317 Bomfim, B. Calheiros; Santos, Silvério dos; Kaway Cristina. Dicionário de Decisões Trabalhistas, pp. 499-500.

elaboração do consagrado princípio da desconsideração da personalidade jurídica (disregard doctrine) do empregador, vital à criação de mecanismos de resguardo do trabalhador, aliás, já inserto no § 2º do art. 2º da CLT, relativamente a grupo de empresas. Entretanto, esse princípio só produz efeito quando frustrada a realização do direito do obreiro em decorrência de eventual abuso por parte do empregador. Demonstrada de forma inconteste a prática habitual da utilização de contratos de mandato mercantil com cessão de espaço físico em estabelecimento comercial, valendo-se dos remanescentes indisponíveis de empresas falidas e contratação de empresas sem patrimônio próprio formadas apenas para o fornecimento de mão-de-obra, induvidoso está o interesse de afastar qualquer responsabilidade pelos encargos decorrentes da relação trabalhista, o que se consubstancia em um procedimento deplorável, que não se coaduna com os princípios protecionistas e tutelares do Direito do Trabalho, tampouco com a concepção da função social da empresa. Amalgamando o princípio de proteção do empregado com aquele decorrente da aplicação da norma mais favorável, norteadores da legislação obreira, decorre o reconhecimento da responsabilidade subsidiária da recorrente, por ter sido a beneficiária direta do trabalho do autor. (TRT, 12ª Região, 2ª Turma (RO 7514/97), Relª. Juíza Maria Aparecida Caitano, DJ/SC 18/12/98, p. 183).”

AMADOR PAES DE ALMEIDA318 cita, ainda, outros dois exemplos de

aplicação da desconsideração da pessoa jurídica pelos tribunais brasileiros, o primeiro, do Tribunal Regional do Trabalho do Rio de Janeiro, e o último, do Tribunal Regional do Trabalho de Minas Gerais:

“Penhora – Bens dos sócios – Responsabilidade pelos débitos trabalhistas. Mandado de Segurança – Sócio da empresa. A jurisprudência trabalhista tem-se pronunciado no sentido de que os bens dos sócios respondem pelos débitos das sociedades de que os mesmos participem. Recurso ordinário desprovido”. (TST, ROMS 44076/92-RJ, Ac. 2388 – Seção Especializada em Dissídios Individuais, rel. Min. Cnéa Moreira, DJ, 6-11-1992).” “Sócio de fato – Aplicação da doutrina da desconsideração da pessoa jurídica à execução trabalhista.
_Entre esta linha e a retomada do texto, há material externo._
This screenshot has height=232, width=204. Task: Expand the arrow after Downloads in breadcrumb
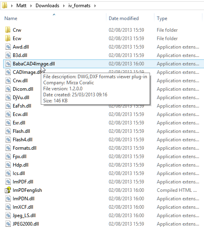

Desponta na atualidade a força inevitável da doutrina da desconsideração da pessoa jurídica, aplicável com muito maior razão de direito à execução trabalhista e consagrada no art. 5º da Lei nº 8.078/90, Código de Defesa do Consumidor, a qual, pela sua fascinante tese, impõe não sejam considerados os efeitos da personificação para atingir a responsabilidade dos sócios, como consequência, se a pessoa jurídica reclamada não dispõe de bens suficientes para a satisfação do crédito trabalhista do Exeqüente e restou evidenciado nos autos que o executado-agravante é sócio de fato das reclamadas, porque público e notório que sempre fez parte destas até mesmo em sua administração direta, embora não o fazendo de direito, deve nessa condição responder com seu patrimônio privado pelas dívidas trabalhistas em direta aplicação do princípio aludido”. (TRT, 3ª Região, 4ª Turma, Ap. 1.277/96, 7-8-96, rel. Juíza Deoclécia Amorelli Dias, LTr, 61- 02/264).”
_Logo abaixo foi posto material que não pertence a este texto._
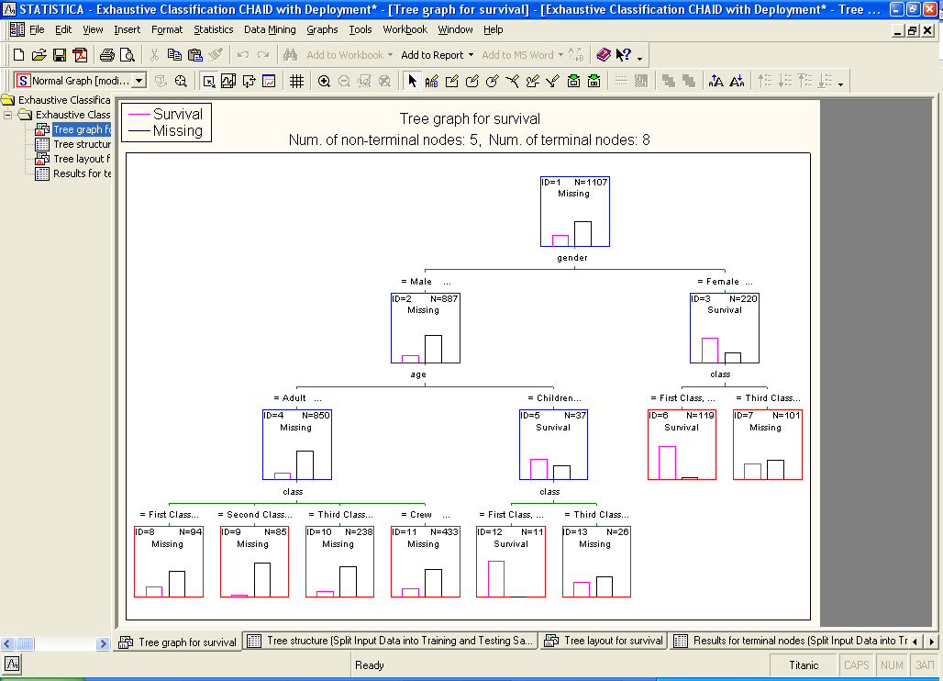
Task: Select terminal node ID=6 in tree graph
Action: (682, 444)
Percebe-se que a compreensão do princípio da proteção do hipossuficiente econômico e da impossibilidade de transferência do risco da atividade econômica para o empregado, é fundamental para entender o posicionamento da doutrina, bem como dos tribunais trabalhistas brasileiros, no que se refere à aplicação e desenvolvimento da teoria da desconsideração da pessoa jurídica, nesse ramo do direito.

Da mesma forma, insta frisar que o problema relacionado à teoria da desconsideração da personalidade jurídica no direito do trabalho diz respeito a freqüente aplicação da teoria menor pelos tribunais brasileiros, que admitem a execução dos bens dos sócios, sempre que ausentes bens da sociedade, independentemente da existência de abuso de direito ou de fraude.